Split tensor_generator from iter_batches into separate modules

gsakkis · gsakkis · commit ecb2c29fd451 · 2022-04-05T15:12:33.000+03:00
diff --git a/tiledb/ml/readers/_batch_utils.py b/tiledb/ml/readers/_batch_utils.py
@@ -1,158 +1,5 @@
-from abc import ABC, abstractmethod
 from dataclasses import dataclass
-from typing import Generic, Iterator, Optional, Sequence, Type, TypeVar, Union
-
-import numpy as np
-import scipy.sparse as sp
-
-import tiledb
-
-Tensor = TypeVar("Tensor")
-
-
-class TileDBTensorGenerator(ABC, Generic[Tensor]):
-    """Base class for generating tensors read from a TileDB array."""
-
-    def __init__(self, array: tiledb.Array, attrs: Sequence[str]) -> None:
-        """
-        :param array: TileDB array to read from.
-        :param attrs: Attribute names of array to read.
-        """
-        self._query = array.query(attrs=attrs)
-
-    @abstractmethod
-    def read_buffer(self, array_slice: slice) -> None:
-        """
-        Read an array slice and save it as the current buffer.
-
-        :param array_slice: Requested array slice.
-        """
-
-    @abstractmethod
-    def iter_tensors(self, buffer_slice: slice) -> Iterator[Tensor]:
-        """
-        Return an iterator of tensors for the given slice, one tensor per attribute
-
-        Must be called after `read_buffer`.
-
-        :param buffer_slice: Slice of the current buffer to convert to tensors.
-        """
-
-
-class TileDBNumpyGenerator(TileDBTensorGenerator[np.ndarray]):
-    def read_buffer(self, array_slice: slice) -> None:
-        self._buf_arrays = tuple(self._query[array_slice].values())
-
-    def iter_tensors(self, buffer_slice: slice) -> Iterator[np.ndarray]:
-        for buf_array in self._buf_arrays:
-            yield buf_array[buffer_slice]
-
-
-class SparseTileDBTensorGenerator(TileDBTensorGenerator[Tensor]):
-    def __init__(self, array: tiledb.Array, attrs: Sequence[str]) -> None:
-        schema = array.schema
-        if schema.ndim != 2:
-            raise NotImplementedError("Only 2D sparse tensors are currently supported")
-        self._row_dim = schema.domain.dim(0).name
-        self._col_dim = schema.domain.dim(1).name
-        self._row_shape = schema.shape[1:]
-        self._attr_dtypes = tuple(schema.attr(attr).dtype for attr in attrs)
-        super().__init__(array, attrs)
-
-    def read_buffer(self, array_slice: slice) -> None:
-        buffer = self._query[array_slice]
-        # COO to CSR transformation for batching and row slicing
-        row = buffer.pop(self._row_dim)
-        col = buffer.pop(self._col_dim)
-        # Normalize indices: We want the coords indices to be in the [0, array_slice size]
-        # range.

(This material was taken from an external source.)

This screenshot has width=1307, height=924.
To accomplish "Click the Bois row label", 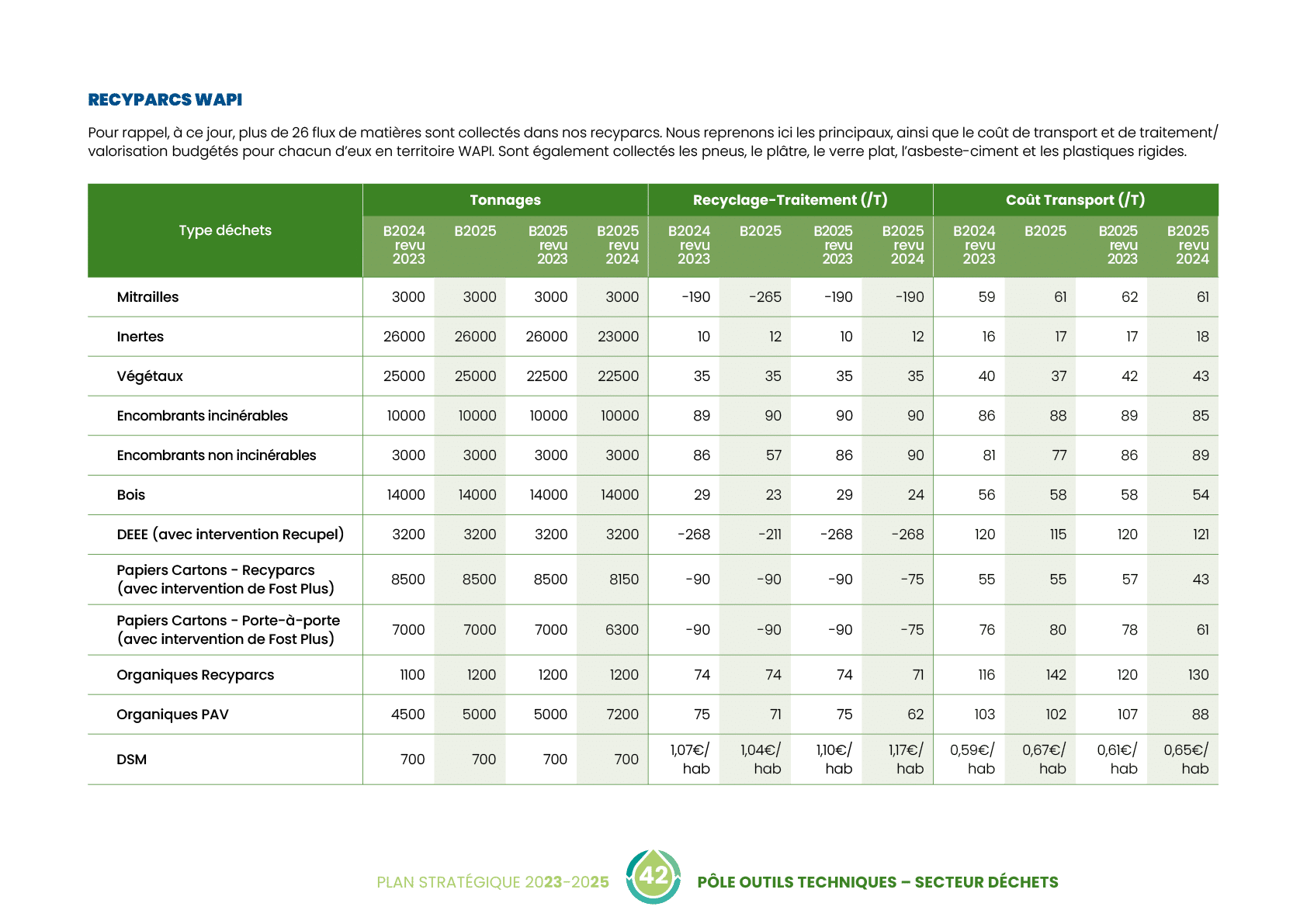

If we do not normalize the sparse tensor is being created but with a
-        # dimension [0, max(coord_index)], which is overkill
-        start_offset = array_slice.start
-        stop_offset = array_slice.stop
-        shape = (stop_offset - start_offset, *self._row_shape)
-        self._buf_csrs = tuple(
-            sp.csr_matrix((data, (row - start_offset, col)), shape=shape)
-            for data in buffer.values()
-        )
-
-    def iter_tensors(self, buffer_slice: slice) -> Iterator[Tensor]:
-        for buf_csr, dtype in zip(self._buf_csrs, self._attr_dtypes):
-            batch_csr = buf_csr[buffer_slice]
-            batch_coo = batch_csr.tocoo()
-            data = batch_coo.data
-            coords = np.stack((batch_coo.row, batch_coo.col), axis=-1)
-            dense_shape = (batch_csr.shape[0], *self._row_shape)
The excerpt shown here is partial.